■ **Page text**
# pc 310 router



## EPC (Aug 16, 2005)

Hello everyone,
Does porter cable still make pc310 trimmer? Where can I purchase one and if not what's just as good or better.
I have the pc310 and use it for sign carving. Thanking all in advance for your input.

EPC


----------



## Cherryville Chuck (Sep 28, 2010)

Amazon says out of stock and not sure if more will be coming but shows an alternative. Robot Check
There's the Bosch Colt. Pat Warner (Quillman) recommends the Ridgid trimmer. A bunch of us have the DeWalt 611 which is a little bigger and the PK package includes fixed and plunge bases. I haven't seen anyone who has one that said they didn't like it.


----------



## Ghidrah (Oct 21, 2008)

Looks to me like the 1.25hp PC and Dewalt are the same unit.


----------



## Herb Stoops (Aug 28, 2012)

■ **What this task involves**
Continue the forum thread about the PC 310 router, picking up with the post by Herb Stoops that follows its last heading.

■ **Listed records**
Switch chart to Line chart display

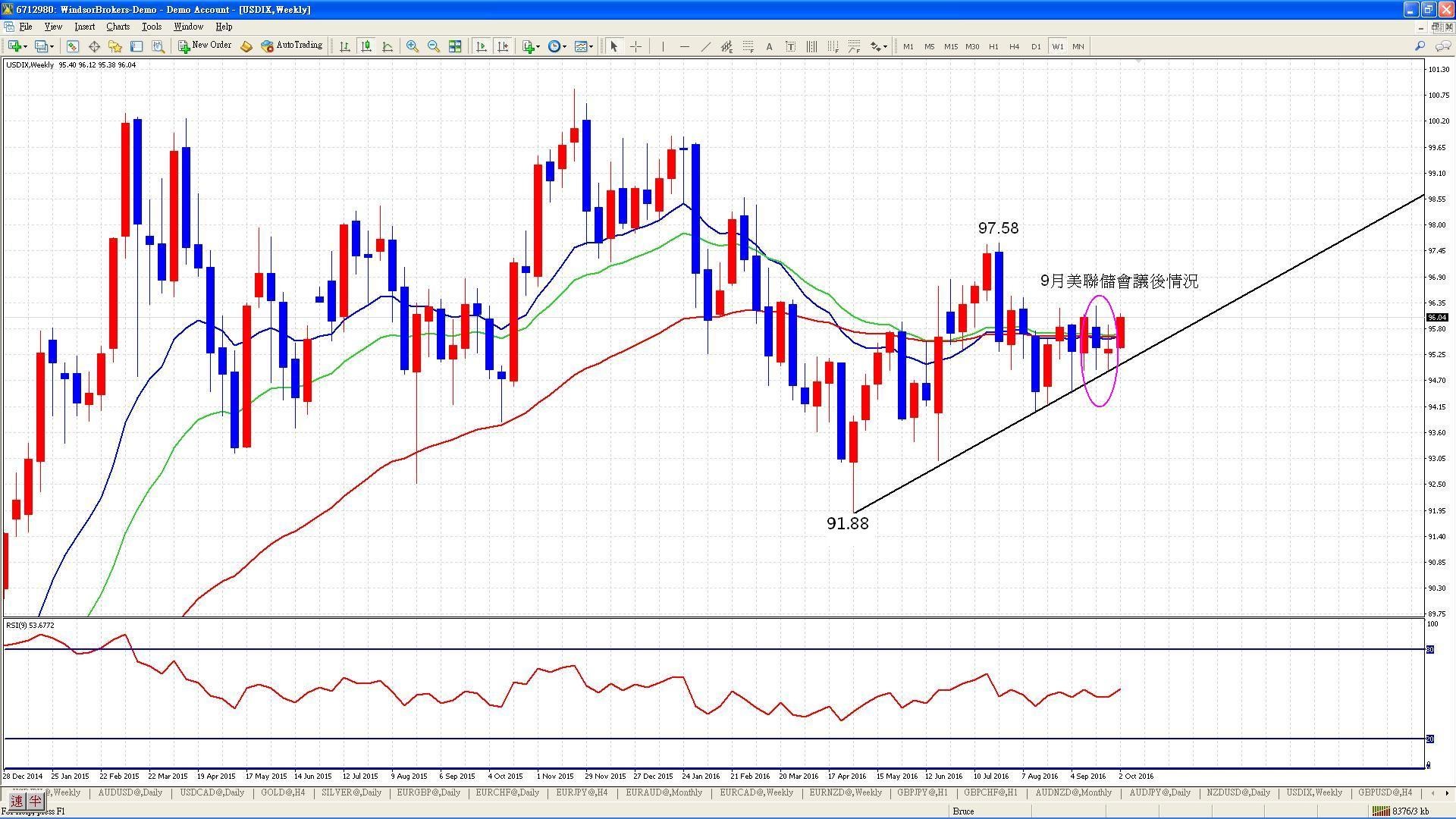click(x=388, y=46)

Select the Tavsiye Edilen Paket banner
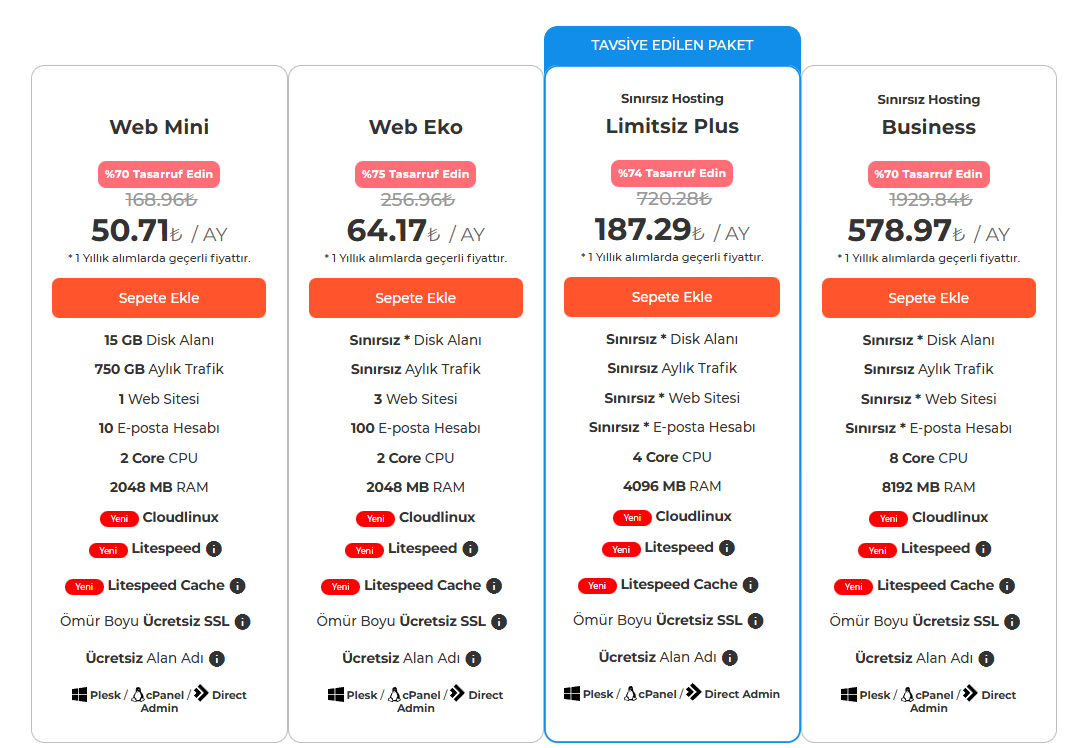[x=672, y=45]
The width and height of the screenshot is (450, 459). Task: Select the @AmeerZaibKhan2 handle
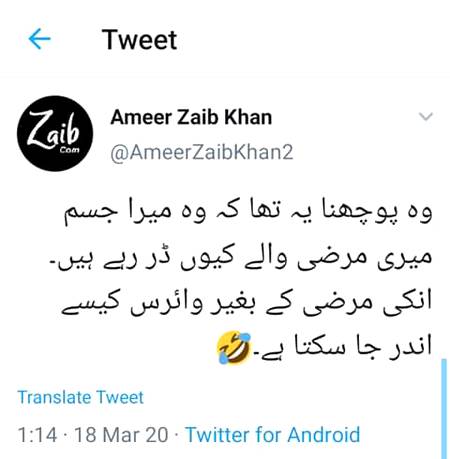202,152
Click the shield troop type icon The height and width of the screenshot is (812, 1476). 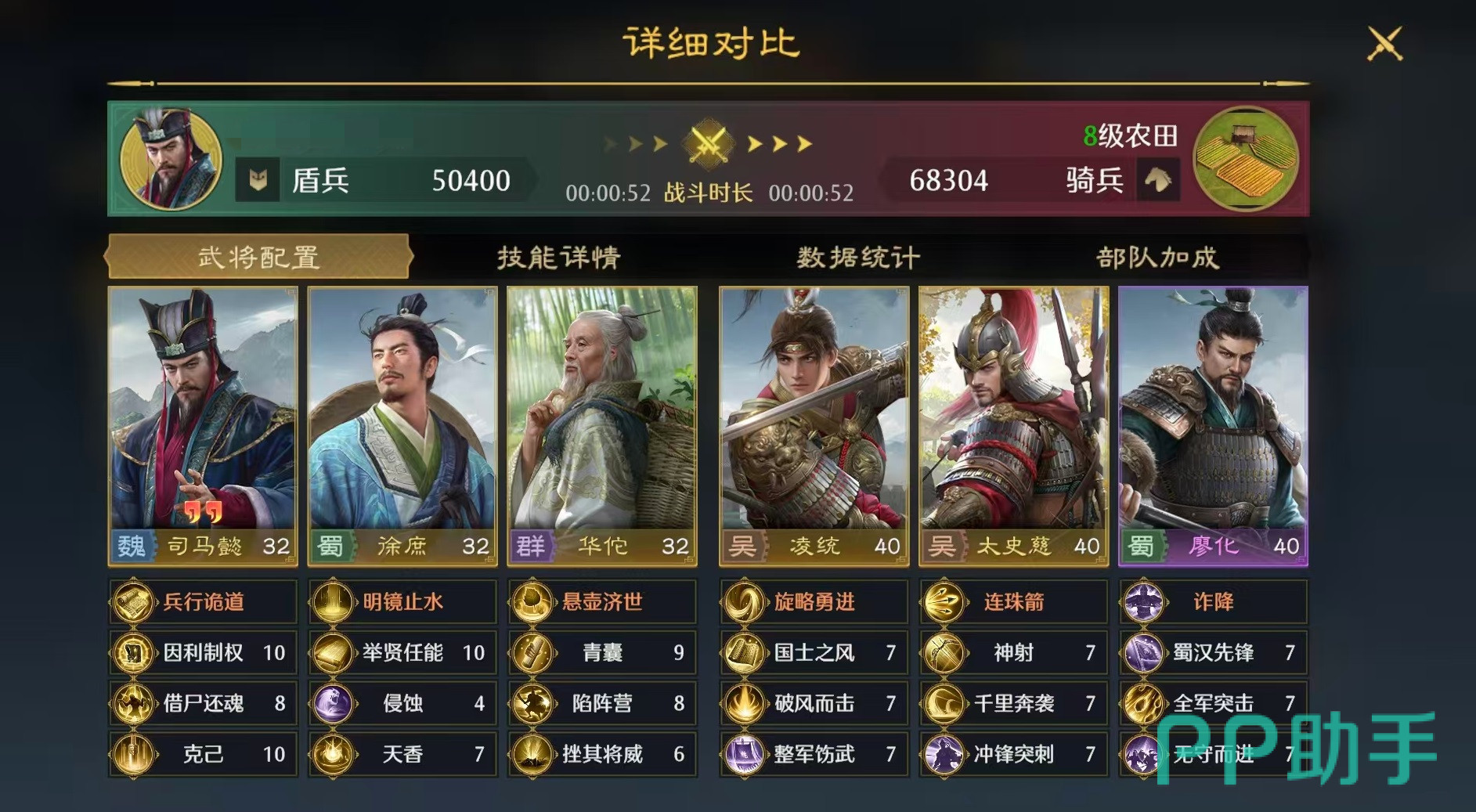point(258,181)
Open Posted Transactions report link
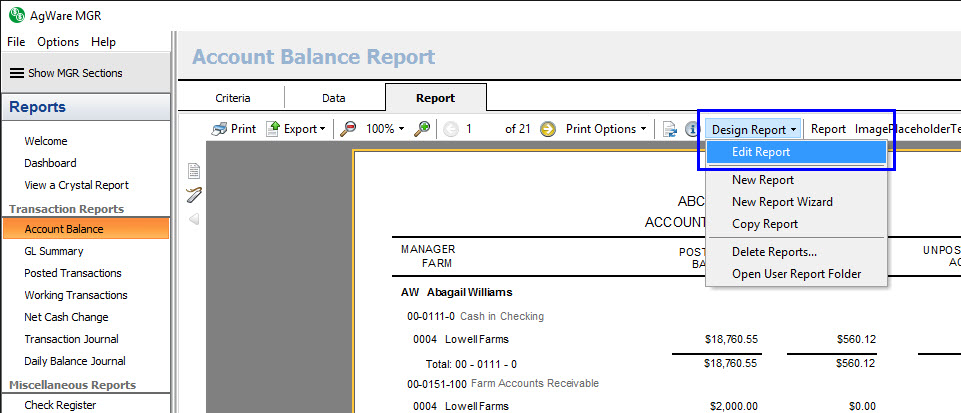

--

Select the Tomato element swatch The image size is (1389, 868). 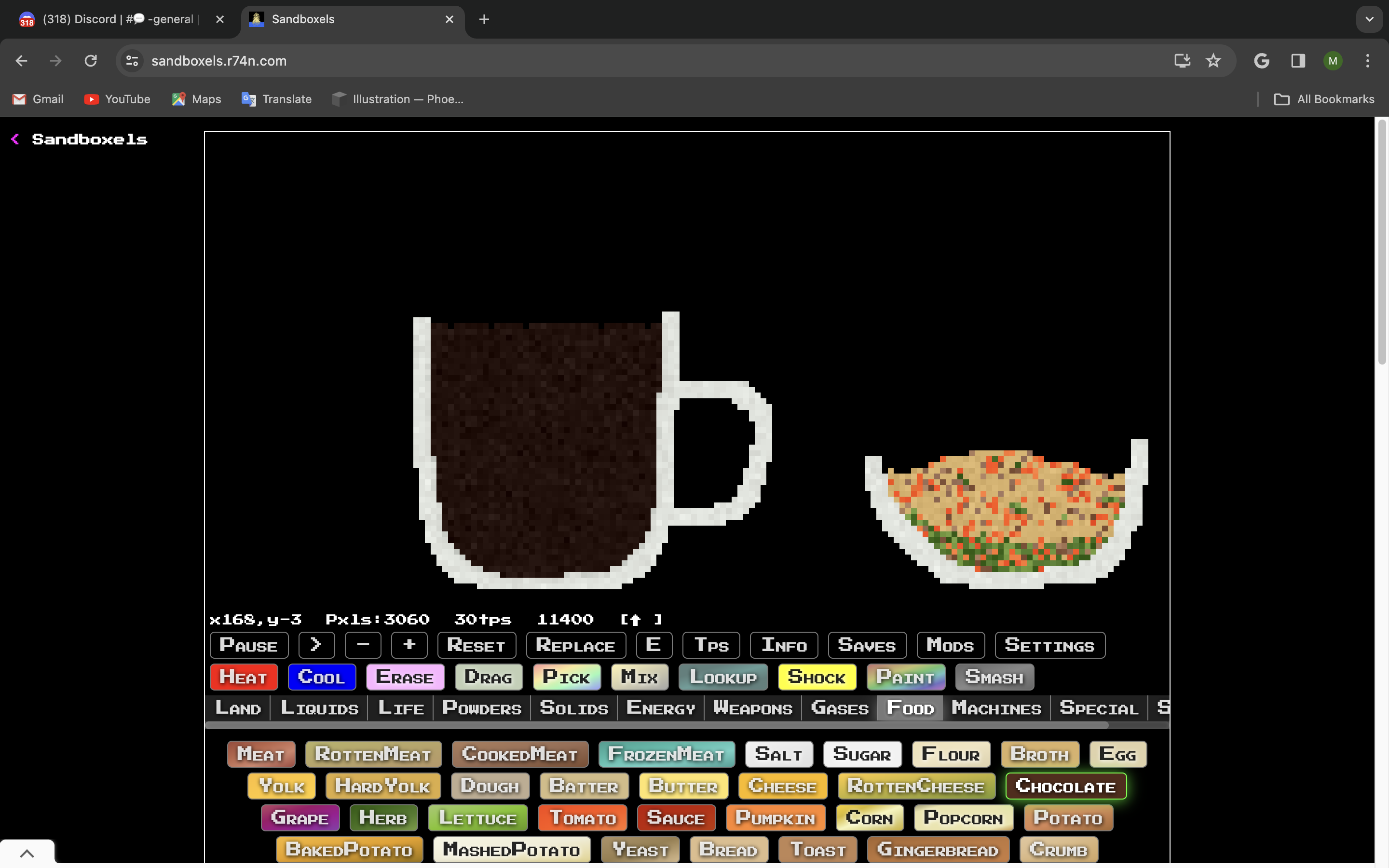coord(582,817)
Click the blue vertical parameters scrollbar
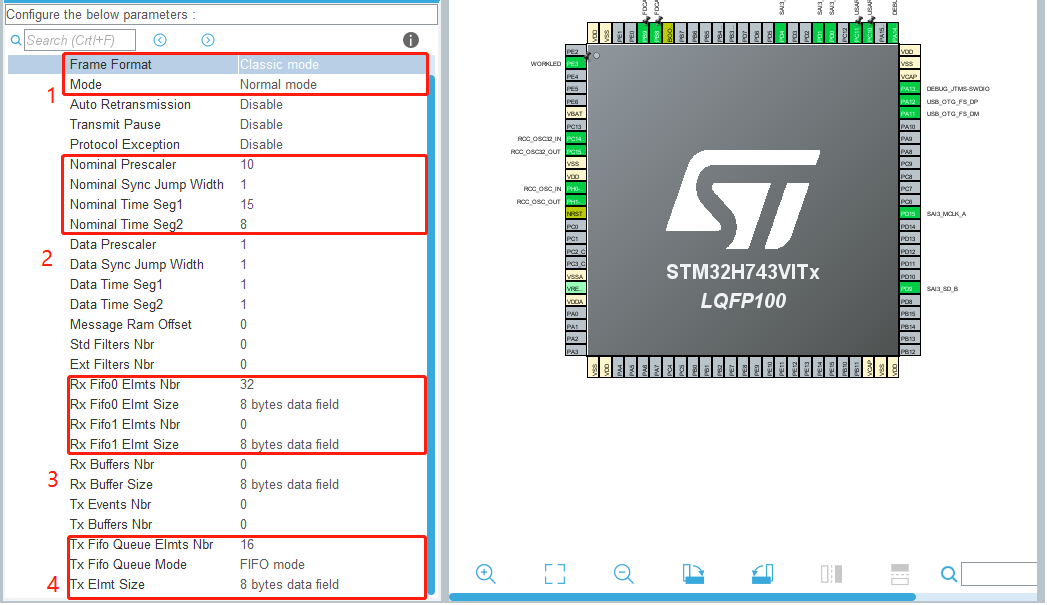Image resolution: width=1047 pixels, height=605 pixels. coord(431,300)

■ **In response**
I like the Makita too, I have the PC,don't like the heaght adjustment, but use it all the time,set up for edge rounding. The Makita is also set up ready to go, also have a trend 3000, and a mcls ,(makita clone) in the pantoghragh. I had a Ridgid and really liked it. A buddy has the Dewalt and likes it a lot.

Herb


----------



## tchouken (Jul 21, 2016)

You might want to check the "BLACK+DECKER BDCMTR Matrix Router Attachment". I think it will serve as a good and cheap replacement to the Poter Cable pc310 router


----------



## Quillman (Aug 16, 2010)

"one and if not what's just as good or better."
******************************************
Not squatty like a 310, but with a larger base plate footprint: Acceptable.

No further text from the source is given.